*AIM OF THE EXERCISE*
Retype the part of the material that opens with the line containing "Screen dimensions: 738x369" and closes with the line containing "click(104, 22)", keeping both of those lines.

*INFORMATION PROVIDED*
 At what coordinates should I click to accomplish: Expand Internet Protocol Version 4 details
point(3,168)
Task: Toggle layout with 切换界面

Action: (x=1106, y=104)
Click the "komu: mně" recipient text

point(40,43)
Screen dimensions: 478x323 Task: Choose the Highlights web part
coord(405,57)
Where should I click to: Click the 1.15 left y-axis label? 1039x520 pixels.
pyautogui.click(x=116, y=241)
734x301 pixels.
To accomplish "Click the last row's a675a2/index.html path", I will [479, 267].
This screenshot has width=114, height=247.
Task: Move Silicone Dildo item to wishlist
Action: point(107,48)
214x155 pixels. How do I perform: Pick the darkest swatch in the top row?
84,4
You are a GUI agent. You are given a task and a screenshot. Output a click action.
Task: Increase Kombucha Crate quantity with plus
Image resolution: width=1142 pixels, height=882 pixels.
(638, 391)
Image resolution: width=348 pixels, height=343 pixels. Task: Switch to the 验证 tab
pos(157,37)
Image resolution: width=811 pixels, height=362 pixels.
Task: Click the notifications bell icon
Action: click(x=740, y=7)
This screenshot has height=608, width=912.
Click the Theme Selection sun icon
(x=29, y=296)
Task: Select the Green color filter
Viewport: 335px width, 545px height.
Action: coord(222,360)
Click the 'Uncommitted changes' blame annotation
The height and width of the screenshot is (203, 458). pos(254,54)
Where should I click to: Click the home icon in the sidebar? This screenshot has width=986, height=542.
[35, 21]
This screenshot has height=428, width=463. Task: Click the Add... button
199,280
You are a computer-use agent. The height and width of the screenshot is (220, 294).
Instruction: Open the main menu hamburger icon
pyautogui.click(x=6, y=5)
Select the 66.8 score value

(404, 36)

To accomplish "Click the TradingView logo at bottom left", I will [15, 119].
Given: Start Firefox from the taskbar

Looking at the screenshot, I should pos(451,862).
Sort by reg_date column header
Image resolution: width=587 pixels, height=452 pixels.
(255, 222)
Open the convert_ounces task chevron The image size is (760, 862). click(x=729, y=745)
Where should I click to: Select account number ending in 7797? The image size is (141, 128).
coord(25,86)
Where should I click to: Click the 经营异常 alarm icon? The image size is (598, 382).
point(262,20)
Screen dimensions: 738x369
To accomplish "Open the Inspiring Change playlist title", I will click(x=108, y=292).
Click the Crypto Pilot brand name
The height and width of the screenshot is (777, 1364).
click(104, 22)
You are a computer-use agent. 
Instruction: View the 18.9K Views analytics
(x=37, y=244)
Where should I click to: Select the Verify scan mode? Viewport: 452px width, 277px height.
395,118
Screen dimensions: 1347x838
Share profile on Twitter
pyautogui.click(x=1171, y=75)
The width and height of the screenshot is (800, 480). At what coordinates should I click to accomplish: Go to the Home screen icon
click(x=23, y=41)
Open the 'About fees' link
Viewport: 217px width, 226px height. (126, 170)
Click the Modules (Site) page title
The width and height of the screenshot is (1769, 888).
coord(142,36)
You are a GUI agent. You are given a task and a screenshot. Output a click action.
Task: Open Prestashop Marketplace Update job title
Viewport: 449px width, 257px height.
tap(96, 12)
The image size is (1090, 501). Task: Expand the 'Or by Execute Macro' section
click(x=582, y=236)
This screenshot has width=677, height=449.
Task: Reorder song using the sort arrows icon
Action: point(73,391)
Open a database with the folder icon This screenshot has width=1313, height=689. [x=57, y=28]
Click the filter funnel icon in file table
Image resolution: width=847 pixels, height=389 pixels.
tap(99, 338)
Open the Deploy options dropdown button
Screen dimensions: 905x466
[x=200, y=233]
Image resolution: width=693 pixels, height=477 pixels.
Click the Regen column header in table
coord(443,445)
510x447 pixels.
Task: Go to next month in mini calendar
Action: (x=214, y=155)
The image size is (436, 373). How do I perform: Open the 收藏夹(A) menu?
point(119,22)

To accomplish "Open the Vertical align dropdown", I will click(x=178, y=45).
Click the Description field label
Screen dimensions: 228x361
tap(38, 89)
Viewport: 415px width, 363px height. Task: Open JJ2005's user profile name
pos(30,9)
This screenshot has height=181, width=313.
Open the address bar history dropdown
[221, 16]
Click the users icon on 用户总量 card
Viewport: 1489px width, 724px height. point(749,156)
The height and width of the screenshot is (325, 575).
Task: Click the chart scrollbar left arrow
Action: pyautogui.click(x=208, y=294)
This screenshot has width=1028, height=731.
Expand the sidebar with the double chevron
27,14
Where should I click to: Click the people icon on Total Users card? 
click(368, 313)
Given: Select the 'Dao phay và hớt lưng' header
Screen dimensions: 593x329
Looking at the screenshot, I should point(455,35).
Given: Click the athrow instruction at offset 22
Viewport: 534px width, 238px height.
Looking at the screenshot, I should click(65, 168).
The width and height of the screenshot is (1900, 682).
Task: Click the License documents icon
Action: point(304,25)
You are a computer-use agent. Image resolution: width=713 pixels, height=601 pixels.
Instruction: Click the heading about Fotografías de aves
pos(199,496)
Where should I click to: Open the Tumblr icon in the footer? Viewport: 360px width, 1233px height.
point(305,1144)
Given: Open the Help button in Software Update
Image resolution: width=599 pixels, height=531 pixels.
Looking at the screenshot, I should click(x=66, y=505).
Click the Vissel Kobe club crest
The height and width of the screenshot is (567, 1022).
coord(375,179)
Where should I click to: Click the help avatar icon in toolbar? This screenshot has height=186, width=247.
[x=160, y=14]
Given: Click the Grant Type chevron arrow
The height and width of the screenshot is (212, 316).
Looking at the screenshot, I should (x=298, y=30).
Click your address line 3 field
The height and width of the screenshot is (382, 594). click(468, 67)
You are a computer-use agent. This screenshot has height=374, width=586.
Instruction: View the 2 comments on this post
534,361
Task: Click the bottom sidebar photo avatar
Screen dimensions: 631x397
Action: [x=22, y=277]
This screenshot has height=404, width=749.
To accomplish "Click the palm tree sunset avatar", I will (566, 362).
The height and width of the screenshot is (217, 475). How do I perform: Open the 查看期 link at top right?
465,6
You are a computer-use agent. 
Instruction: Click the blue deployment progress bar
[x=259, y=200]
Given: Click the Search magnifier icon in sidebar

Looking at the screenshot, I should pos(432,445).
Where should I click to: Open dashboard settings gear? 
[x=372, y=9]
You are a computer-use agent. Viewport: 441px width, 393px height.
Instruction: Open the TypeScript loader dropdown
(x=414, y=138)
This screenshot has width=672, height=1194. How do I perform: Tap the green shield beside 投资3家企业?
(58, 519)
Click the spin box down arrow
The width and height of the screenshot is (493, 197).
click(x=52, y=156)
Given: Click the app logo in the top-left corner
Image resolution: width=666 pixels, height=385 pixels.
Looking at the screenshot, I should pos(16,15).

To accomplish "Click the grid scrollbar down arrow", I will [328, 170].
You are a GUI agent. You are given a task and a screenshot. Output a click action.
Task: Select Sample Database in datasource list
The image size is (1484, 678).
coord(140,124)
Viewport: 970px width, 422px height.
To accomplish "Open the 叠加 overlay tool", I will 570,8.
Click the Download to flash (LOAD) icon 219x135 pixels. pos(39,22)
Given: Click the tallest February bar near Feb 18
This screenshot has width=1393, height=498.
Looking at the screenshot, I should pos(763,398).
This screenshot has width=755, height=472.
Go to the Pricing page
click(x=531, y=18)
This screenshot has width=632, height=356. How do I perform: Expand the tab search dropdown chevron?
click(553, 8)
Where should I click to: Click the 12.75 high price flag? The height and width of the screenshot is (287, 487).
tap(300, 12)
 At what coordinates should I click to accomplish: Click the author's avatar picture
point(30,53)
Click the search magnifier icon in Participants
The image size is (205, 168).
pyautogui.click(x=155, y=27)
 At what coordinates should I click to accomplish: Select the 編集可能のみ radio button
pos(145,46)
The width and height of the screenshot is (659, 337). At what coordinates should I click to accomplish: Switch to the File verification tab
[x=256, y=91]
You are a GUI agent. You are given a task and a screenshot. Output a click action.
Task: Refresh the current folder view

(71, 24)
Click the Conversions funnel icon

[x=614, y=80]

*RESPONSE*
Screen dimensions: 738x369
To accomplish "Open the Inspiring Change playlist title", I will click(x=108, y=292).
Click the Crypto Pilot brand name
The height and width of the screenshot is (777, 1364).
click(104, 22)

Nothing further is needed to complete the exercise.